Enterprise Modernizations – The Time is Now

June 21st, 2017

J Jeffrey Broderick
z Systems Architect

The IT industry has been evangelizing the need to invest in existing business applications, application tooling and developer skill-sets. For many datacenters, this may not have been a priority—for others, they did choose to invest and continue to modernize, enhance and improve their application infrastructures and development methods. System z is an extremely powerful computing technology, but with anything, it’s very important to keep your applications in tune with the advances in the z System.

IT organizations need to not only embrace newer technologies for their application development, but they must also be willing to update and remediate existing applications for several key reasons:

  • There is indeed a diminishing pool of developers capable of supporting many legacy technologies. That pool of developers will continue to shrink, and the organization’s ability to modify, repair, integrate or fix those applications, along with their artifacts, will continue to decline.
  • Analytics have placed tremendous pressure on organizations to provide timely and accurate access to data that may have resided in legacy systems built upon more proprietary data structures.
  • Duplication and replication of this data may pose additional constraints on performance and accuracy of data, along with delays and potential inconsistencies, if a cloned repository is established.
  • Significant challenges may develop if the legacy data schema should change, requiring extensive re-work of the downstream Extract-Transform-Load (ETL) processes.
  • Ever-increasing third-party licensing fees for “functionally stabilized” technologies will continue to impact the budget. Identify those technologies with small or moderate installed bases, and embark on actively replacing those technologies.
  • Existing software infrastructures may slow the organizations ability to adopt newer technologies.

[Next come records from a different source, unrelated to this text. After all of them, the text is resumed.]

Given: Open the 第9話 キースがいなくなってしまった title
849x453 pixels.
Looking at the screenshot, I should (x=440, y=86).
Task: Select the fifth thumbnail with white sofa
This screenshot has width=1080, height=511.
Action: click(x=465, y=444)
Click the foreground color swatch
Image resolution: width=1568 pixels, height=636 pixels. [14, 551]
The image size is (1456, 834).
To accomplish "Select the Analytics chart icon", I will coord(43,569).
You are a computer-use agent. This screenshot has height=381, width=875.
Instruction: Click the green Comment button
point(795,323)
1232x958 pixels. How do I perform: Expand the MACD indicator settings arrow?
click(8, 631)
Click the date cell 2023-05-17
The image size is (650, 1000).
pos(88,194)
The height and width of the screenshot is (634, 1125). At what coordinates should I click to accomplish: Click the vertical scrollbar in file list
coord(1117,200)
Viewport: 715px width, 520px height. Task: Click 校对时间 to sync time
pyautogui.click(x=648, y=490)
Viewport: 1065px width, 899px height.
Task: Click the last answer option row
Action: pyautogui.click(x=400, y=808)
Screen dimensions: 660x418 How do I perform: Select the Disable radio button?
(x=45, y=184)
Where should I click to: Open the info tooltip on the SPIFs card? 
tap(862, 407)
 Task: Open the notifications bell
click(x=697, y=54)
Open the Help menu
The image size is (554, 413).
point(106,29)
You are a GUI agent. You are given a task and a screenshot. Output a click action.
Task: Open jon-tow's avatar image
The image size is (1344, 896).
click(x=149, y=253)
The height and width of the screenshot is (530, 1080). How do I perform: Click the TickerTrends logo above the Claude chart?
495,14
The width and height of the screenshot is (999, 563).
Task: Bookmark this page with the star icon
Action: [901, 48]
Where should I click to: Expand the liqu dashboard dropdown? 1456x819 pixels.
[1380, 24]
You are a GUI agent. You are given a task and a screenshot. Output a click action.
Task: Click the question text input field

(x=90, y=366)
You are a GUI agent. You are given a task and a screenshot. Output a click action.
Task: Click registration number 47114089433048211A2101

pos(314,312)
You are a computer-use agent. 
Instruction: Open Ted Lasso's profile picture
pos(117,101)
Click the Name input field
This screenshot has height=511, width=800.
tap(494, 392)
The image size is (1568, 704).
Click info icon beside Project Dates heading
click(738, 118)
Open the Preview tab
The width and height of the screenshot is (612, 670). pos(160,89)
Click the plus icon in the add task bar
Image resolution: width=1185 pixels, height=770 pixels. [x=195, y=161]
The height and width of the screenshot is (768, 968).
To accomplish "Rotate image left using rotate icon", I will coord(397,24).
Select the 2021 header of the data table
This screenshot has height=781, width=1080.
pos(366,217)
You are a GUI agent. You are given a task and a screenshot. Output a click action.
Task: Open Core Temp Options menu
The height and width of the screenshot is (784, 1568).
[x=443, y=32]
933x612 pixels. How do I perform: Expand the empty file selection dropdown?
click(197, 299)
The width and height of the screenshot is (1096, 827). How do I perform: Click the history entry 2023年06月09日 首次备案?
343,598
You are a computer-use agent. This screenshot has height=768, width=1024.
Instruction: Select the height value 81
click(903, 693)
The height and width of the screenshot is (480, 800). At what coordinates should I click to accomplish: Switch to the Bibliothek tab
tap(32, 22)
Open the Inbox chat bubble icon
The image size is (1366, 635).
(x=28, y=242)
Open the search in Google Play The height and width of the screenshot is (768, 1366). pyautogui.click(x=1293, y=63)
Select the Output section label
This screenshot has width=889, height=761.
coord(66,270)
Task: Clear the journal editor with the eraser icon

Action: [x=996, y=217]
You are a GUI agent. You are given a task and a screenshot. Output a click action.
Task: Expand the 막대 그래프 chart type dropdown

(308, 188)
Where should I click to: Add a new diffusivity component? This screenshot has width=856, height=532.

Technology choices and existing tooling should be evaluated on a strategic, annual basis. It takes serious direction, evaluation, planning and willingness to improve and facilitate a modernization initiative. Modernization initiatives can involve any of several key application areas:

  • Data structures – Business demands require the embracing of relational technologies, portability of data, and direct data access across disparate platforms. This can include legacy structures such as IDMS, Datacom, Adabas — even IMS and VSAM. Even poor choices in the distributed relational database market can leave organizations with maintenance challenges. However, evaluate these database structures carefully, as products like IMS have been continuously enhanced, providing SQL and XML access…essentially, relational access methods to enable newer integrations.
  • Analytics Integration – Modern, relational data structures facilitate analytics throughout the enterprise, significantly speeding the capabilities of the organization to access data from multiple data sources and enable timely business decisions.
  • End User Interfaces – Most business users demand a modernized interface for their applications—preferably a Graphical User Interface (GUI). However, there are innumerous 3270 interfaces still extensively and actively being used.
  • Development Languages – The datacenter is littered with legacy development languages—and not all languages pose issues. However, tooling that was frequently used for application generation (i.e., CoolGen, Telon, FOCUS or PacBase) can become very difficult to maintain when existing talent has left the datacenter. Other languages like Natural, EasyTrieve, and RAMIS can create additional challenges for available skills.
  • COBOL Modernization – The latest COBOL compilers provide substantial performance improvements for z hardware-leveraging the advances in the chip instruction sets. Simply keeping up with the compiler technology can net an organization significant performance throughput.
  • Support Tools – Application Development (AD) must have the appropriate tooling to provide comprehensive source code management, impact analysis, code intelligence and quality assurance.

Enterprise Modernization doesn’t happen overnight. Proper planning, tooling, inventory analysis, application awareness and a strategic IT direction are essential to maintaining a peak development organization. IT leadership must insure that essential legacy systems continue to add value to the bottom line, and do not create a bottleneck for the future of the organization.